I was kind of pushed into this journey in 2013 (a story for another time)...I can tell you that from outward appearances I seemed to have it all...a loving, extremely patient husband, three beautiful healthy children, a nice split level in the suburbs. We were fortunate that my husband had a nice job and I was able to quit working after the birth of our third child to stay home to raise them with love and patient kindness. Yet by the summer of 2013 that was not what was happening. I was not patient at all and although I tried...had bouts of not so kind behavior. I had an ever growing river of discontent that started fueling angry outbursts and all around irritability (especially aimed at my husband). I began looking for things and people to blame for my unhappiness. I started with the "if onlys"...if only I had ...a new minivan (I know, aim high)....a new living room set (we don't have the money), a vacation somewhere warm (again...the money thing). If only...my husband made more money (pick an amount, cause it still wouldn't be enough) then I could afford the new minivan, living room set, vacation...you can see where I am going with this. Little did I know back then, it was my thinking and focusing on the "have nots" that that was fueling my unhappiness and discontent...so in a nutshell...it was me. I was the problem. When I finally figured that out (thankfully before I did real damage to my marriage), I knew I was the one who had to change...but how? All I knew for sure was that I was the one who was going to have to figure it out...not my husband (who, by the way, is a problem solver by nature), not my friends (all amazing listeners and confidants), certainly not my parents (they had their own problems).
Where do I start on this journey of self discovery? I saw Elizabeth Gilbert's journey in the movie Eat, Pray, Love...it took her all over the world...self indulging on food, checking out new religions, spiritual practices and places of true inspirational beauty. At the time, I couldn't journey down the shore for a long a weekend, there was no way I was going to Bali (as warm and lovely as it looks). I had the same yearning as Elizabeth, however, I knew there was no way I could travel the globe searching for the purpose of my life. I had three kids, a husband, and aging parents to care for...there was no way I was go India, Bali,or even, Florida (I don't know, I thought maybe I was just cold all this time and needed a warmer climate). So, I figured the meaning of life will have to come to me in good ole Cranford, NJ...and it did. In fact, I never really went much further than my own backyard. So, I hopped on the trail of self discovery and took my whole family with me...they really didn't have a choice.

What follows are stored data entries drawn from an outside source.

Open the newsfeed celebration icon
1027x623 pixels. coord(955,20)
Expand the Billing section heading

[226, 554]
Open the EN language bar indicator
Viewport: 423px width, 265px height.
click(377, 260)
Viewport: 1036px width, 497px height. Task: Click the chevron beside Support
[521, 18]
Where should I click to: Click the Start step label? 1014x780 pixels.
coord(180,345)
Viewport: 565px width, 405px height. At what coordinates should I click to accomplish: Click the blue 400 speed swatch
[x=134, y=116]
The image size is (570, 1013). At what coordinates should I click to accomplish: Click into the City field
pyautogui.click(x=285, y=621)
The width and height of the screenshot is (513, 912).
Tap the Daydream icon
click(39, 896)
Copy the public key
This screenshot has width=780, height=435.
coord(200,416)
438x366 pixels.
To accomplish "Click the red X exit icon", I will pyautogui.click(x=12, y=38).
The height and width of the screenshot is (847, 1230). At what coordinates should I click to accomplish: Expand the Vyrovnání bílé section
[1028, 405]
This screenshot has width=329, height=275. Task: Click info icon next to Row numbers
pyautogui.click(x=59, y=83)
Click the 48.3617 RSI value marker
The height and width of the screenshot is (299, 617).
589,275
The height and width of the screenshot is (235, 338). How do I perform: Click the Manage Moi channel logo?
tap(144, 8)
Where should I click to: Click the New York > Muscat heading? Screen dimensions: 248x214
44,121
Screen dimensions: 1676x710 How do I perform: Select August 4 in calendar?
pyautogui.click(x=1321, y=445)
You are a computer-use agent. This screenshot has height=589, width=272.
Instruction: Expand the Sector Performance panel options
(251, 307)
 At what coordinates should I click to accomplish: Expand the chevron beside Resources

One of the first things I discovered "on the trail" was that to realize my life purpose, I will have to look at the challenges and struggles I have already been through in my life and look for the lessons to be learned in each of them. That can be a time consuming task! As I went through the events of my life and looked for the lessons, more than a few times I said...hey I learned that lesson! I knew that lesson at the time the event happened, I guess I forgot. Sometimes we learn the lesson and then forget...apparently I have done this more than a few times. When this happens, the "not sinking in" of life's lessons, the Universe has to present it again in another way. In an effort to avoid "having to take the class over", I began keeping a journal, however, I do more writing than reading of my journal...who wants to read all the crap you've already journeyed through? So, I thought I will share with you some of the things I have learned along the way. The reason for this is two-fold: (1) This will make the Universe happy because it show that I am paying attention and the lessons are sinking in
and (2) You guys can help...when you see me starting to screw up and get off track you can say, "Hey, MK, looks like you're about to screw up...you learned that lesson already." "Oh, right! Thanks!" I think if we all do this together, it may just work. So, each week I will share with you the things I have learned that week or maybe that year...the good, the bad, the ugly (there I go making trite references again). Who knows maybe you will pick up a nugget of something that can help you on your journey.
So, I leave you with one of the first lessons I learned:
Only You Can Make You Happy and no one is able to figure it out for you and, likewise, you cannot do the figuring out for anyone else. That's against The Rules and doesn't work in the end anyway. Bonus Challenge: The figuring out is different for each one of us.